11月3日の米大統領選まで2週間を切りましたが、ここカリフォルニア州では期日前投票の回収箱を巡って、共和党が未承認の偽物を独自に設置する騒ぎが起きています。アメリカの選挙では日本とは違い、対面による投票以外にも不在者投票の一環として選挙前に投票用紙を入手して街中の公立図書館前などに設置された投票箱に投票用紙を投函できる他、郵便での投票も可能です。そして今、ロサンゼルス(LA)や南部オレンジ郡などで保守派の教会や銃販売店などの前に共和党が独自に設置した投票箱の存在が見つかっています。当然ながらカリフォルニア州政府は違法だとして撤去を命じていますが、共和党は投票者の便宜を図っているだけだと反発して拒否しています。コロナ禍での選挙となった今年は、多くの有権者が投票所に並ぶことや接触を避けるために期日前投票を利用すると言われている中、突如出現した偽投票箱に戸惑う声が出ています。

「Official」の文字が入った本物の投票箱
「Official」の文字が入った本物の投票箱

公式の投票箱は郵便ポストのように街のあちらこちらに設置されており、切手も不要で24時間好きな時に好きな場所でただ封筒を投函するだけなので多くの人が利用しています。地元メディアの報道によると、偽物と公式の投票箱を比較すると色や形が大きく異なっているので違いは一目瞭然だと言いますが、知らずに偽の投票箱に投函する人も多いようです。共和党側は、この投票箱に投函された投票用紙は回収してまとめて投票事務所に持っていくので違法ではないと説明していますが、そもそも偽投票箱に投函された投票用紙が本当に全て投票事務所に届けられるという確証はありません。選挙戦を有利にするために民主党に投票しているものだけ破棄することも可能で、何でもありなアメリカの選挙に驚きが隠せません。郵便投票に関しては多くの州で投函後に宅配サービスのように追跡が可能になっているため、確実に自分の一票がカウントされるよう面倒でも切手を貼って郵便投票をするという人も多いようです。

投票箱を利用して投票する人
投票箱を利用して投票する人

さらに、偽投票箱の設置に続いてLAでは投票箱が放火され、投函された一部投票用紙が焼失する騒動も起きています。地元メディアの報道によると何者かが火のついた新聞紙を投函し、中に入っていた100票前後の投票用紙が燃えたと伝えています。大統領選ではこうした投票妨害が年々深刻化しており、トランプ大統領を支持する過激グループらが投票所周辺で威圧的な態度で投票に来た人をおびえさせて投票させないようにするなど迷惑行為も急増しています。フロリダ州では投票所を警備する制服姿の警察官が、トランプ大統領の名前が書かれたマスクを着用して任務にあたっていたことが物議を醸していますが、こうした行為が各地で横行しているのが現状です。

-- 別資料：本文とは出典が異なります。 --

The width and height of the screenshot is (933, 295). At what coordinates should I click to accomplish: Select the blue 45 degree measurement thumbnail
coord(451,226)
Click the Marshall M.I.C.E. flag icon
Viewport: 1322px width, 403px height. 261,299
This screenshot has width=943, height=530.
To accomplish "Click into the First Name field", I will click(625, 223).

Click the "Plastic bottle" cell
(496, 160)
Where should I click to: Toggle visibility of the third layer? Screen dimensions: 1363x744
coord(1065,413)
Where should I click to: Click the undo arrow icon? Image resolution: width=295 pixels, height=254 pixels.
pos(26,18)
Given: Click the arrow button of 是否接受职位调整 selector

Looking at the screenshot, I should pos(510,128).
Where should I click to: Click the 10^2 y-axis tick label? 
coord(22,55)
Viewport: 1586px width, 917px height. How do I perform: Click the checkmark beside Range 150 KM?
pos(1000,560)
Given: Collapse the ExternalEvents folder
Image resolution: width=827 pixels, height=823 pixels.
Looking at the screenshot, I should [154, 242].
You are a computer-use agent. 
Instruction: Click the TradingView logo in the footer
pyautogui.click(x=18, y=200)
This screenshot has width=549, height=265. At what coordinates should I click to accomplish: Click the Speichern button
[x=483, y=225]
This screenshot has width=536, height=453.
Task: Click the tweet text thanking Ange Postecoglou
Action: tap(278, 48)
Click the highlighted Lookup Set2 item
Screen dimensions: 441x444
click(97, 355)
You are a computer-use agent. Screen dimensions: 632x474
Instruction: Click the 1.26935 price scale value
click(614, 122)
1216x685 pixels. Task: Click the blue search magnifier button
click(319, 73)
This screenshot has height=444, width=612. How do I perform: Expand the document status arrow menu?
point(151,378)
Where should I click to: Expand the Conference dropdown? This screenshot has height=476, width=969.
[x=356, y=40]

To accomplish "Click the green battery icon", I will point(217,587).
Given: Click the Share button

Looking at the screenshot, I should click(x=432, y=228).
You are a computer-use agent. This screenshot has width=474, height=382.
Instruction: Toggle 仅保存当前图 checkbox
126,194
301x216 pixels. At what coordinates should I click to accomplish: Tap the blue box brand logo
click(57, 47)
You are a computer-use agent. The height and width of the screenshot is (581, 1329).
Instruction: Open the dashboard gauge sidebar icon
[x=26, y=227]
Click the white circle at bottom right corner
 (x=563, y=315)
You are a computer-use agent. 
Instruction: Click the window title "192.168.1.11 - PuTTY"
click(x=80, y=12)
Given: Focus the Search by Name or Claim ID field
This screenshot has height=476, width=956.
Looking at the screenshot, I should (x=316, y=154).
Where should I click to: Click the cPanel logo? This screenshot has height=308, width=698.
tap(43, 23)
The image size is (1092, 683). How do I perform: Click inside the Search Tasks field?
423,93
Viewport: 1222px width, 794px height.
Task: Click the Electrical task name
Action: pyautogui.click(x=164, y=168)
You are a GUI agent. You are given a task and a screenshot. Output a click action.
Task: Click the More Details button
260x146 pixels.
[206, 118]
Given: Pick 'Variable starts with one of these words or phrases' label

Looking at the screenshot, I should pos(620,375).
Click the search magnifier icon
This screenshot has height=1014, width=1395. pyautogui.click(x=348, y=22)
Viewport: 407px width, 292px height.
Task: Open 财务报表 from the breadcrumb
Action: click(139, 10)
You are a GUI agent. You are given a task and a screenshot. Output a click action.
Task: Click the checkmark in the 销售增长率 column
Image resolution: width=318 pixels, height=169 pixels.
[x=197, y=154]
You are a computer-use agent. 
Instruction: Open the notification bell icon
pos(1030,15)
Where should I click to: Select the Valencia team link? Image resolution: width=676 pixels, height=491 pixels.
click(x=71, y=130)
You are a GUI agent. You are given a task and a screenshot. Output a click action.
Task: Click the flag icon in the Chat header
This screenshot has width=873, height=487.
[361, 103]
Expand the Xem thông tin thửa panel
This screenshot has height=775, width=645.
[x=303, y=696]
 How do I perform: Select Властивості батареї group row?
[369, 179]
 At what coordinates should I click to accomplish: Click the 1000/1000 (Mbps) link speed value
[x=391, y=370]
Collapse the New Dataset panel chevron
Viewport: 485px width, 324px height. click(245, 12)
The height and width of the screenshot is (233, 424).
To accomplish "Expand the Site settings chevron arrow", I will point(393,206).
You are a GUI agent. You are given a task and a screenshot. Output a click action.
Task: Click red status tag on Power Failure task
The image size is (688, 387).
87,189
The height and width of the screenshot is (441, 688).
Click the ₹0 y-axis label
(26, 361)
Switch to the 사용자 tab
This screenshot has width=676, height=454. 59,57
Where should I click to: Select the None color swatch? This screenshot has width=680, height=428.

シルベスター・スタローン主演の映画「ランボー」のようなマッチョなトランプ大統領の絵が描かれた旗を掲げてLAの高速道路を走りながら支持を訴える支援者
シルベスター・スタローン主演の映画「ランボー」のようなマッチョなトランプ大統領の絵が描かれた旗を掲げてLAの高速道路を走りながら支持を訴える支援者

アメリカでは大統領選の前月となる10月に選挙戦の行方に大きな影響を与える「オクトーバー・サプライズ」と呼ばれる出来事が起こるといわれています。今年の選挙でも、トランプ大統領夫妻が新型コロナウイルスに感染するなどホワイトハウス内でクラスターが起き、さらに民主党のバイデン候補も息子ハンター氏をめぐる疑惑の証拠メールがニューヨーク・ポスト紙でスクープされるサプライズも飛び出しています。トランプ大統領は新型コロナウイルスから完全復活してマッチョで強い大統領をアピールして支持者を熱狂させているだけに、バイデン候補にとっては選挙戦終盤で大きな痛手となっています。22日には最後の討論会も予定されており、泥沼化している選挙戦の行方から目が離せそうにありません。